Perceptual Completion of Occluded Surfaces

Lance R. Williams

Ph.D., Computer Science, University of Massachusetts, 1994


Researchers in computer vision have primarily studied the problem of visual reconstruction of environmental structure that is plainly visible. In this thesis, the conventional goals of visual reconstruction are generalized to include both visible and occluded forward facing surfaces. This larger fraction of the environment is termed the anterior surfaces. Because multiple anterior surface neighborhoods project onto a single image neighborhood wherever surfaces overlap, surface neighborhoods and image neighborhoods are not guaranteed to be in one-to-one correspondence, as conventional ``shape-from'' methods assume. The result is that the topology of three-dimensional scene structure can no longer be taken for granted, but must be inferred from evidence provided by image contours.

In this thesis, we show that the boundaries of the anterior surfaces can be represented in viewer-centered coordinates as a labeled knot-diagram. Where boundaries are not occluded and where surface reflectance is distinct from that of the background, boundaries will be marked by image contours. However, where boundaries are occluded, or where surface reflectance matches background reflectance, there will be no detectable luminance change in the image. Deducing the complete image trace of the boundaries of the anterior surfaces under these circumstances is called the figural completion problem.

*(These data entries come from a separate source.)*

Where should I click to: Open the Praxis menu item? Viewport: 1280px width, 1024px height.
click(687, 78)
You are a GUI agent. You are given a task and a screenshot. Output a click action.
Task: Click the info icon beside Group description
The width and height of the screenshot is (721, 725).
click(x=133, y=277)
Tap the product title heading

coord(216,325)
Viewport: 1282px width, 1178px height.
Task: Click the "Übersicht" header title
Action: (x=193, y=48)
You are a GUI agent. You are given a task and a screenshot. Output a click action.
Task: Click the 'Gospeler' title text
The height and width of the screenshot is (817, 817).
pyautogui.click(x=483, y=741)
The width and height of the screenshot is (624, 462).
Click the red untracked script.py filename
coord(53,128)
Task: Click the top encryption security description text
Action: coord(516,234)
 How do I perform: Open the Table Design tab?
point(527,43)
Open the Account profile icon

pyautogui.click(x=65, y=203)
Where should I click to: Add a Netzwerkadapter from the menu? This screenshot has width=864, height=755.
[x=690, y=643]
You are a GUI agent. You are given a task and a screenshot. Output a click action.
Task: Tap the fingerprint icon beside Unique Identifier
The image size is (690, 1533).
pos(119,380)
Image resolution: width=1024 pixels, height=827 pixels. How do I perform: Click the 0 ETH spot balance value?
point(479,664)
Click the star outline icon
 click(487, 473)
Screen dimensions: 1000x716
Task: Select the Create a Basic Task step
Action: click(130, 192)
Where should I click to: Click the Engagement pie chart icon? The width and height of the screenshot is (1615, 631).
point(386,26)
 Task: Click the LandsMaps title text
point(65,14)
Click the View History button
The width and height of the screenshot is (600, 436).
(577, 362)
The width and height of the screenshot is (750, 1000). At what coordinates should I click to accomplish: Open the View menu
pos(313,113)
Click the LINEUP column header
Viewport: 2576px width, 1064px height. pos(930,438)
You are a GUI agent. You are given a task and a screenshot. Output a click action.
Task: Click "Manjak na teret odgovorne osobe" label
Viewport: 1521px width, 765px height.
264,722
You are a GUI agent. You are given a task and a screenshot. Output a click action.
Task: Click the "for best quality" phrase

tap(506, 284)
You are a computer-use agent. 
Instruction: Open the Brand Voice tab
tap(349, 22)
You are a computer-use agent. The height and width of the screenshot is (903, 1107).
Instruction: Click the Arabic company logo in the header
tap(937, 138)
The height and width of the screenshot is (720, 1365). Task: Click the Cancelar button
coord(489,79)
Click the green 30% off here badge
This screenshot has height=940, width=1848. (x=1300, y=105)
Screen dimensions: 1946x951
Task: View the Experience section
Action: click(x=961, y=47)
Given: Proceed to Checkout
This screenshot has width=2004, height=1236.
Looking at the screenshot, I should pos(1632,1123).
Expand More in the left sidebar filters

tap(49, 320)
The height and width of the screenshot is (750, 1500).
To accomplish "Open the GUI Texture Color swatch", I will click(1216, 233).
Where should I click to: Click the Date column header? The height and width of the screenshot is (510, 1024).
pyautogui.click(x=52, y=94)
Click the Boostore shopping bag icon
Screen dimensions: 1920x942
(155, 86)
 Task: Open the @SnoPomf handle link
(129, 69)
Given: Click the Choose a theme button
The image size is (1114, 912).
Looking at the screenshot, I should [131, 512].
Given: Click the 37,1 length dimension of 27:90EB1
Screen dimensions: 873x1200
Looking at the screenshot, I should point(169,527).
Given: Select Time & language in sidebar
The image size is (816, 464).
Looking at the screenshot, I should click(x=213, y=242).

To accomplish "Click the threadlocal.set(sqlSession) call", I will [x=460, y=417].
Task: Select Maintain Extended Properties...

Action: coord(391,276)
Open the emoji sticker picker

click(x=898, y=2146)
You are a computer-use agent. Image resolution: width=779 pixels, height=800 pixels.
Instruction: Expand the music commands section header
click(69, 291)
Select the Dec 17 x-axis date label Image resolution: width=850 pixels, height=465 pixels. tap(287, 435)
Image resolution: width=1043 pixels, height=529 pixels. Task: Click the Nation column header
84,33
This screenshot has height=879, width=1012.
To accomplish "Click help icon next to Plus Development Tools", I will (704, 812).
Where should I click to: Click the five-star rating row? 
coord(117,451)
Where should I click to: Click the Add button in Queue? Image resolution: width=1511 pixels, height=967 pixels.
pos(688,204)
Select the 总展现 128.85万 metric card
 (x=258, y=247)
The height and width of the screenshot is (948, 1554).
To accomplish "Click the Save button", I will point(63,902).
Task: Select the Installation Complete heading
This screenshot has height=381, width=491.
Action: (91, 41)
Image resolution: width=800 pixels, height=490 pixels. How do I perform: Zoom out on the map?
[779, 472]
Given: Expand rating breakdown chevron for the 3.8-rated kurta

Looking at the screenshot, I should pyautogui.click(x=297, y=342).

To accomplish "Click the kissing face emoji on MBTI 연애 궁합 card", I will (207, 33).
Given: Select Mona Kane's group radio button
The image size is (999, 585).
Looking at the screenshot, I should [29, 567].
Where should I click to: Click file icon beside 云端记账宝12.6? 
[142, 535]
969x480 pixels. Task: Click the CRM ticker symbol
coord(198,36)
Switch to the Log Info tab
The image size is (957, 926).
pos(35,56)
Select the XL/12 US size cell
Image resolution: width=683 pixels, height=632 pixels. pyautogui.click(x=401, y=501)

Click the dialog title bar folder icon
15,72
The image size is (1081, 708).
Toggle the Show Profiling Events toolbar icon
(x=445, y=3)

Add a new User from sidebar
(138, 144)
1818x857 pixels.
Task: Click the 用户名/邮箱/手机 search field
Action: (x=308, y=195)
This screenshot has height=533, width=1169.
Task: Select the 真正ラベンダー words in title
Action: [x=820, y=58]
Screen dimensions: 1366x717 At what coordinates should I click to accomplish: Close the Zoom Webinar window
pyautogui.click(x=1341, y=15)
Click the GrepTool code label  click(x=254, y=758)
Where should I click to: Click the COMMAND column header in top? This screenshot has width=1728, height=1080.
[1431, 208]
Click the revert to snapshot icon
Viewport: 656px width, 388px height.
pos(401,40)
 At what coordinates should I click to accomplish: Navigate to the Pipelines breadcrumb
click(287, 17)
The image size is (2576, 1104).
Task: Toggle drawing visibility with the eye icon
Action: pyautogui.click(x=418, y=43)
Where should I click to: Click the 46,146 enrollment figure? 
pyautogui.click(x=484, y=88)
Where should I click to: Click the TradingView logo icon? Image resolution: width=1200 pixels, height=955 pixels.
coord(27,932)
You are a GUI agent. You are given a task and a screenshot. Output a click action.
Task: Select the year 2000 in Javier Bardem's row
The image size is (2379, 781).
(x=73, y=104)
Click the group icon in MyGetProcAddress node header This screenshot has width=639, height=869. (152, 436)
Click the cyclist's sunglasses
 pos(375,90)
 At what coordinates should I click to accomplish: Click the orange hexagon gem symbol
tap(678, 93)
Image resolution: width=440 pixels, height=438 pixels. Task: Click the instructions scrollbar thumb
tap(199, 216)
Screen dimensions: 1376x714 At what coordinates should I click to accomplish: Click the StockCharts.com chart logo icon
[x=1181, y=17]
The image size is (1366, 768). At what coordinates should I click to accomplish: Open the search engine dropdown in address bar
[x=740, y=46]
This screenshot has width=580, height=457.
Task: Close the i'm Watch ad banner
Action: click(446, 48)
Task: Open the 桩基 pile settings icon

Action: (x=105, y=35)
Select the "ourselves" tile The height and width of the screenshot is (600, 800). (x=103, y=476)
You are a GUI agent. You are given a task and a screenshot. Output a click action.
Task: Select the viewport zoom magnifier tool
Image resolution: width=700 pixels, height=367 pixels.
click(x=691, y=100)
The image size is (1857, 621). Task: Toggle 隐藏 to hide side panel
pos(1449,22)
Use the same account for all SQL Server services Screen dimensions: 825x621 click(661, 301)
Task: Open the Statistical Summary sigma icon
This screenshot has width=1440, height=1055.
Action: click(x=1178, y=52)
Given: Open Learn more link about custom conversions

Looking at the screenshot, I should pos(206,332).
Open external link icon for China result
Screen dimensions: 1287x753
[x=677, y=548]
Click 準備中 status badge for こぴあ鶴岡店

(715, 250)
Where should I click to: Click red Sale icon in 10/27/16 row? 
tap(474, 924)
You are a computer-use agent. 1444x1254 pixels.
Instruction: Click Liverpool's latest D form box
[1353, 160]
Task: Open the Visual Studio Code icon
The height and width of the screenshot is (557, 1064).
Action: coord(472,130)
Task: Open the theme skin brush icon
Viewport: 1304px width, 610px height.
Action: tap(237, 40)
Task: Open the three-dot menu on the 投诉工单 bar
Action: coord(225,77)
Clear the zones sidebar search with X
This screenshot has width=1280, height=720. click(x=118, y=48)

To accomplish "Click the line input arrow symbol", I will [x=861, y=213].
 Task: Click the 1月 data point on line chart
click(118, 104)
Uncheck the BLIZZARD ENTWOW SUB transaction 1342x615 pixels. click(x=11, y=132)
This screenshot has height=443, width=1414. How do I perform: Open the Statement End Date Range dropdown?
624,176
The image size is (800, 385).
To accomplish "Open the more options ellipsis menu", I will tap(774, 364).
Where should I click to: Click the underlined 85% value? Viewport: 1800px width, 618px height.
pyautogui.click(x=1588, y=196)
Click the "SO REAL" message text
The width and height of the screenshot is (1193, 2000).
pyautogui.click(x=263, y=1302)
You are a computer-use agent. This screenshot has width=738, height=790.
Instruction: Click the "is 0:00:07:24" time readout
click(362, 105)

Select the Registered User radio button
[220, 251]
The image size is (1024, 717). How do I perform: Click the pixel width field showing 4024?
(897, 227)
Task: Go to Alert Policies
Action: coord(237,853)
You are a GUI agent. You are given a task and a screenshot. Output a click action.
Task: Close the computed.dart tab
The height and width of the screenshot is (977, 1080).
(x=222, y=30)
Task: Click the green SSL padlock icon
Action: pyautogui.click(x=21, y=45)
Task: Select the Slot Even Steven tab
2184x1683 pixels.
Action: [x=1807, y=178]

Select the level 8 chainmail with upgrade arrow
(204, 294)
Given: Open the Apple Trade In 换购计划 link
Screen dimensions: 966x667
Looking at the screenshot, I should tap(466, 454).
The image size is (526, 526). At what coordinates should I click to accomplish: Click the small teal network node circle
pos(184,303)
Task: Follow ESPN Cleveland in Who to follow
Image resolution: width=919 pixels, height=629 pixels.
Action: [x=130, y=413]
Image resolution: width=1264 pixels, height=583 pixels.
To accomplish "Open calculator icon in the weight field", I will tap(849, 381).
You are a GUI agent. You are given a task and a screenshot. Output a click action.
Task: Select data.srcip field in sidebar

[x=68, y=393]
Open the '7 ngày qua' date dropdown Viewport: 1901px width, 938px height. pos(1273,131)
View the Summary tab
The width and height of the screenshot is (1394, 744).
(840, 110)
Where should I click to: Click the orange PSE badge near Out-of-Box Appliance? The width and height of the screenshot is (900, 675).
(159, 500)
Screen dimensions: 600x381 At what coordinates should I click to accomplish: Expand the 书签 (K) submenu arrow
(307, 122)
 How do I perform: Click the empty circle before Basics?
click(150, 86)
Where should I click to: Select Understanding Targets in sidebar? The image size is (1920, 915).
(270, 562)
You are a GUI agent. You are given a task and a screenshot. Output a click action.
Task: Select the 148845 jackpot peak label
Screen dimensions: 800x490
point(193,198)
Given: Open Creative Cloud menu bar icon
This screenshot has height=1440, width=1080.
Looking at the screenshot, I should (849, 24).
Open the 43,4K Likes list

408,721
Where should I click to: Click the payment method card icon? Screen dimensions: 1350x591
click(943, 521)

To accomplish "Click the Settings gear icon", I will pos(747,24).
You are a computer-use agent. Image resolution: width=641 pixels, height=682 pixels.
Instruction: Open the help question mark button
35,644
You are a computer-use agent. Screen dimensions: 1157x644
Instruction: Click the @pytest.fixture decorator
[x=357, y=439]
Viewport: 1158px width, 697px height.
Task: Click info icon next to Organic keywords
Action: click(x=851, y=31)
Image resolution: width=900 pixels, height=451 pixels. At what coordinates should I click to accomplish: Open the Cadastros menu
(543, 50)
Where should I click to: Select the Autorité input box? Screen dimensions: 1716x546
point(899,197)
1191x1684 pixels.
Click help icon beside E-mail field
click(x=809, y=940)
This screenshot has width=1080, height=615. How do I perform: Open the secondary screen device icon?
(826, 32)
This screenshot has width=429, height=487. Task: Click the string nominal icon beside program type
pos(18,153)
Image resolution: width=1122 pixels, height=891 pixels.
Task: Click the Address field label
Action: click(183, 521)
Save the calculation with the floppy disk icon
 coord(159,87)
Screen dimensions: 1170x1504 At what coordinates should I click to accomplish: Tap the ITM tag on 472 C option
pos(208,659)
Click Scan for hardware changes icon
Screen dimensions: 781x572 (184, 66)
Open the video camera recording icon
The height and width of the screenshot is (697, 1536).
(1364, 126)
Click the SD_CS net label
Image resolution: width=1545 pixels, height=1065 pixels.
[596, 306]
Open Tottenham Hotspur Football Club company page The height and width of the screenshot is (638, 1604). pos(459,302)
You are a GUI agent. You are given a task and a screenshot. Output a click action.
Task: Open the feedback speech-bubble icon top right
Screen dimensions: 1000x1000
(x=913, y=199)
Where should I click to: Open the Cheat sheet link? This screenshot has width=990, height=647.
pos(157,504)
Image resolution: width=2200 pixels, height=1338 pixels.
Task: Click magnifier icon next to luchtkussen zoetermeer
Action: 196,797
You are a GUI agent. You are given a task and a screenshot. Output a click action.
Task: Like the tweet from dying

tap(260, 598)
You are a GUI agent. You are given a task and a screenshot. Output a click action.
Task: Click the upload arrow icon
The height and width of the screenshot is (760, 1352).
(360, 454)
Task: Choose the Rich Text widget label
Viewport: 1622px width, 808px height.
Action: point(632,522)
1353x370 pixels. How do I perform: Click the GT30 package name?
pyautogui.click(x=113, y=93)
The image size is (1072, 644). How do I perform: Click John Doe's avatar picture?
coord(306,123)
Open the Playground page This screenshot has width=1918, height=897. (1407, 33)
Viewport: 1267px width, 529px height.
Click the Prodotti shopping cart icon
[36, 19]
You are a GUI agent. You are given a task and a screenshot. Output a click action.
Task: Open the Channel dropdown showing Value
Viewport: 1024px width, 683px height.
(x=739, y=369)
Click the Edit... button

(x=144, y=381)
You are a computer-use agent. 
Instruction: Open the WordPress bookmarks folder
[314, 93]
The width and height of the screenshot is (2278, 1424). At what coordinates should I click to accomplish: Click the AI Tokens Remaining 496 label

The second half of this thesis describes a computational theory of figural completion. In more concrete terms, the problem of computing a labeled knot-diagram representing an anterior scene from a set of contour fragments representing image luminance boundaries is investigated. A working model is demonstrated on a variety of illusory contour displays. The experimental system employs a two stage process of completion hypothesis and combinatorial optimization. The labeling scheme is enforced by a system of integer linear inequalities so that the final organization is the optimal feasible solution of an integer linear program.